Just four months after being convicted of sexually abusing his second oldest daughter, a 51-year-old former computer operator sat impassively yesterday as a Montgomery County Circuit Court jury convicted him of molesting his youngest daughter.

Deputy sheriffs immediately hustled him into a holding cell in the courthouse basement. In response to a note passed through the jailer by The Washington Post, the man told Montgomery Deputy Sheriff James Popp: "I'm innocent and she [his daughter] convicted me."

The daughter, a 15-year-old from Costa Rica whom the man and his wife had adopted in 1981, testified Tuesday that her adoptive father began forcing himself upon her during the first week that she and her brother were in the United States.

The man, whose name is not being used because it is shared by the girl and her brother, as well as by two of his natural daughters, began serving a 10-year sentence following his conviction in August. He is appealing that conviction.

He also faces charges of sexual abuse, rape, incest and unnatural and perverted acts brought by a third and fourth daughter who now are adults.

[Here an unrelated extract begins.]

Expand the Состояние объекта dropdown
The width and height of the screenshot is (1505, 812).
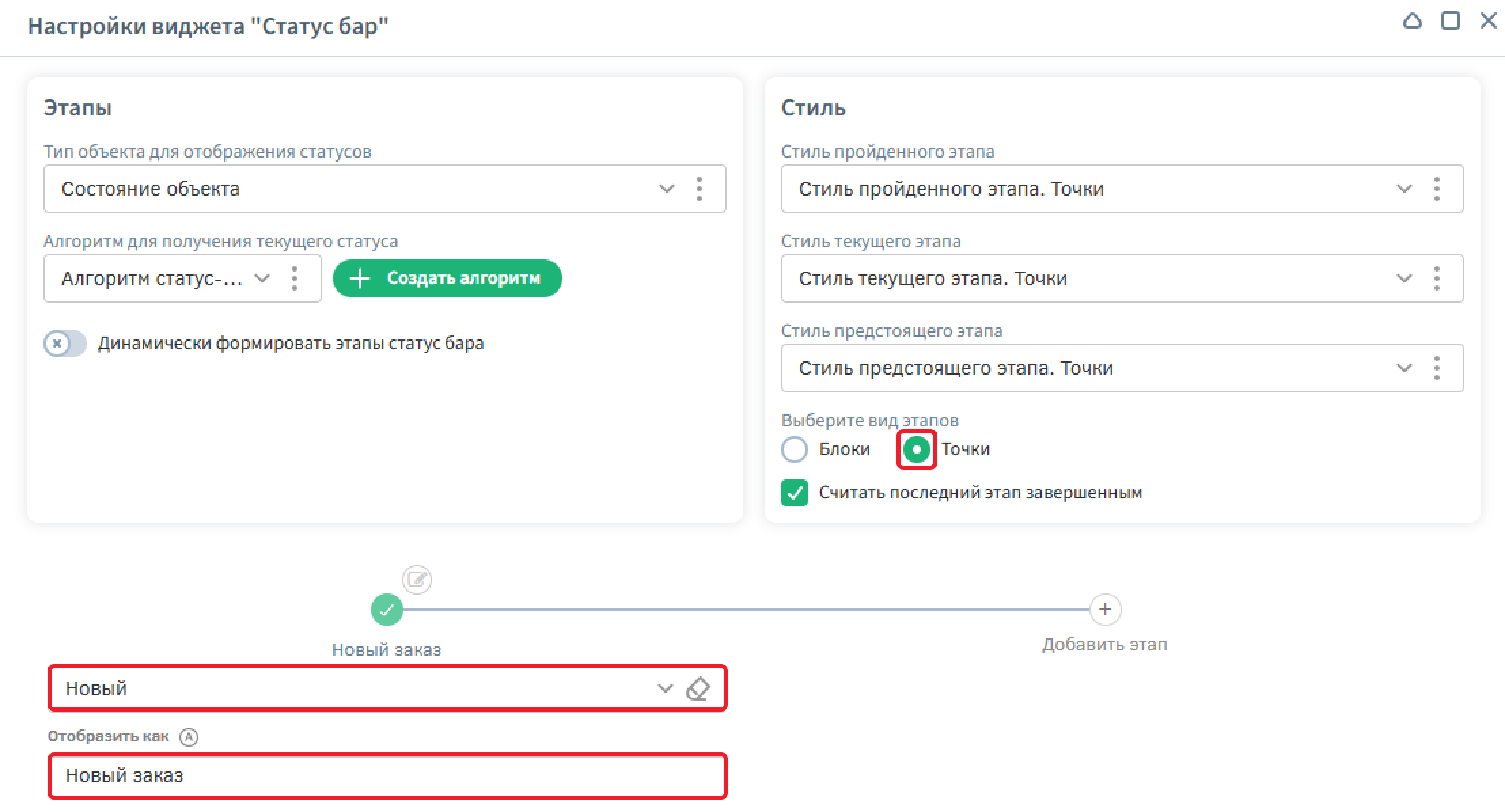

The jurors were not aware of those charges, nor of the man's earlier conviction, until Judge Calvin Sanders told them of the other cases after they had delivered their verdict.

According to testimony in the two trials and court papers, the man allegedly repeated a similar pattern of frequent and varied sexual activity with each child that spanned 13 years.

The jury of seven men and five women listened to testimony for 2 1/2 days this week, but reached its verdict after deliberating only an hour and five minutes.

The man's wife of 29 years, two of his natural daughters and his adopted son all testified during the trial. A neighbor of the family and several doctors were called by the defense.

But the most compelling testimony was delivered Tuesday by the 15-year-old, who wept repeatedly as she recounted details of the abuse that she said her adoptive father had subjected her to.

In closing arguments, prosecutor Barry Hamilton criticized the father's testimony Wednesday that the girl was lying. Hamilton called the father's testimony "absolutely mind-boggling triviality of a catalogue of [the child's] lies."

Most of what the defendant recounted involved the girl saying she had completed household chores when she had not. Hamilton said the evidence, and the testimony of other family members, suggested that the man lied, not the child.

But defense attorney Cleopatra Campbell of Frederick told the jury that "hysteria in this country about child abuse" had led the girl to concoct the story.

"Why would [the girl] do this?" Campbell asked the jury rhetorically. "Why did we have the witch hunts in Salem?"